Sunday, January 25, 2015

Simply the Voice: How do you sing at a recital or just standing still? Use interpretation of the text....

The Simplicity of the Voice

Sometimes it is daunting to think about just standing there and singing.  Without costumes or staging, just singing, we have to get comfortable communicating what we are singing. “What am I supposed to do?”, I sometimes hear from my students.  “Communicate what you are saying in the song”, is often my reply.  “??????? “, is the response.  

Express YOUR interpretation of the text. The beauty is in the music and the delivery.

Imagine you don’t understand any of the words that someone was saying to you in a conversation.  You would be lost, right?  This is what happens when we as singers don’t understand what we are saying when we sing.  It could be a foreign language or our native tongue, but if we don’t understand the meaning of the text, how can we communicate through the music? 

Spend time analyzing exactly what the poet is saying and how the composer set the text.  If the text is in a foreign language, do a word by word translation (google translate will do if need be), and put it in terms you can understand and relate to.  16th century Italian arias can be re-termed in a way that a 16 year old can relate to.  An oversimplified version of a love aria: “I love someone and it hurts me so much because he is far away from me” can become “I have a crush on a guy and I just can’t stop thinking about him, but I know he doesn’t even notice that I am alive.”

Write poetry out on a piece of paper in paragraph form.  Analyze each phrase.  What does it really mean?  If you don’t know a work, look it up.  Is there symbolism or is it clear cut?  Put it in terms you can relate to (simplify it) so you can communicate it.

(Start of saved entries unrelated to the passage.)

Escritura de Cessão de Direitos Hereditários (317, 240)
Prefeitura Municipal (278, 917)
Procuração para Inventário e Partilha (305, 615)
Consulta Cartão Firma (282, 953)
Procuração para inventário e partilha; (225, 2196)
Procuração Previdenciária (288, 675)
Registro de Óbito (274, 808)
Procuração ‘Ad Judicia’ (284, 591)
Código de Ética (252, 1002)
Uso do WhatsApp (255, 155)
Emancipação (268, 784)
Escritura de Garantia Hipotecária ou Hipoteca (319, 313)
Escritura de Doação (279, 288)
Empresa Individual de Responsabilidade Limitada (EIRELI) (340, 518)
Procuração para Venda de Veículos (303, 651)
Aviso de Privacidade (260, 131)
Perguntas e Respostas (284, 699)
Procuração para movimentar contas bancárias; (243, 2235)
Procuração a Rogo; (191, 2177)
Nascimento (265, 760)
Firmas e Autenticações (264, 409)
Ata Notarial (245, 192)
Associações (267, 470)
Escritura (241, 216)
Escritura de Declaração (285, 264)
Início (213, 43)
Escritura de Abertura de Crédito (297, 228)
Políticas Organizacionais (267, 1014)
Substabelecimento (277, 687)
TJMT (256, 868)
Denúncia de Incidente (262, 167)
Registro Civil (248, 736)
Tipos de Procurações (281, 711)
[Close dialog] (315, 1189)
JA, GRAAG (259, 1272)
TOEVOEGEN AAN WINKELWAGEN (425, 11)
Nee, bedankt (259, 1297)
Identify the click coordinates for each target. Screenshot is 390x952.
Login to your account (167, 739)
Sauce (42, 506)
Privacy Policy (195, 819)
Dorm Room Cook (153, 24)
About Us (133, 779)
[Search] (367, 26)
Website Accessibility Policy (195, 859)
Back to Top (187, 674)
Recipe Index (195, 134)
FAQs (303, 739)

Once you have analyze it and know what poet is saying, look at how the composer sets the words to music.  Where are there dynamic changes?  Where are the goals of phrases?  Is there interplay between the voice and accompaniment? Look at the poets and composers intentions and the history of their lives.  Look at the history to enhance the meaning.  Then relate it to you and your life. 

The more details you absorb from life, the more context you give you performances- Deborah Domanski.  The more you feel the emotion of text, the more you communicate it and the more the audience feels and hears the authenticity of emotion. 

If it is a text you cannot relate to, research the history and try it from that angle or personal experience as best you can.  i.e. The sadness of losing a lover or anger of him leaving you for another is hard for a 15 year old to relate to.  Change the angle slightly.  The sadness and anger you feel because a guy you have a crush on is now dating your best friend is easier for a 15 year old to grasp.  It may not be 100% what the poet says, but it taps into the emotion of the person singing.  The feeling of loss or anger can then become authentic.

Convey your emotions through your facial expressions and occasional body movement when you are performing in a concert.  Remember you are communicating words and emotions so you will move a little bit, but there is no need to map out true acting and blocking.  After all, there is no space often.  This doesn't mean you don’t communicate the meaning of the words.  We were given music to communicate in a different form.  Authenticate the poet and composer’s intentions and add your individual interpretations to make YOUR best performance of a vocal selection.